I'm still waiting, and I'm hopeful that they're going to call my name.
So, everybody just gotta stand by and wait.
- That means that you might not be on this flight?
But I'm hopeful, and, um... - When is the flight?
- Next week.
- When is the next flight?
- Probably three months from now.
- But I miss you.
I miss talking to you.
[baby babbles] - Miss you, Dad.
- How's the babies?
[baby babbles] - Big.
- Who's that?
Give him a kiss from me.
- Hold on.
- [laughs] - Mama.
Who are you?
- This is Papa, honey.
Oh, is that you?
- I love you.
I love you.
I love you, honey.
God bless you, bye.
[phone clicks] - Her mother and I split up while she was, like, real young.
She practically grew up on her own.
I was not really in her life the way I should have been.
[breathes deeply] I'm hopeful this time out.

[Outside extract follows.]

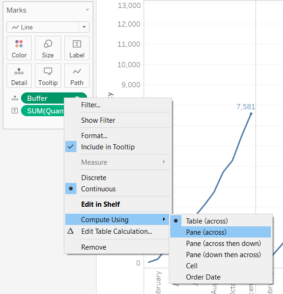The height and width of the screenshot is (294, 283).
Task: Choose Pane (across) from submenu
Action: (206, 232)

[jet whooshes] [dreamy music] ♪ ♪ - Take care.
- Hey, good luck.
[door buzzing] [indistinct radio chatter] - Today is 6.26.14, and then 9:15.
- Ready for this.
Let's do this!
[dreamy music] ♪ ♪ [speaking Hawaiian] - Eh, no squeeze me hard, brah.
No squeeze me.
- I love you.
- [indistinct speech] - Okay, okay, yeah, yeah.
I love you.
Okay, go over there and go sit down.
I get something for you.
You're gonna have a smile on your face, 'cause your oldest son did better this time.
Instead of all the messed up stuff I was doing before, you know what I mean?
The messed up stuff.
[clicks tongue] I, uh...
I know, uh, I bring shame to the family name.
But, uh, I gon' make up for that.
- I apologize to you.
I had expectations.
I apologize for that, you know?
- That's all in the past, Dad.
We gotta look forward.
[dog barks] [bright ukulele music] [horn honks] - There's your grandchildren!
- [laughs] - Hey!
[bright ukulele music continues] ♪ ♪ [kid babbles, David smooching] Gimme kiss!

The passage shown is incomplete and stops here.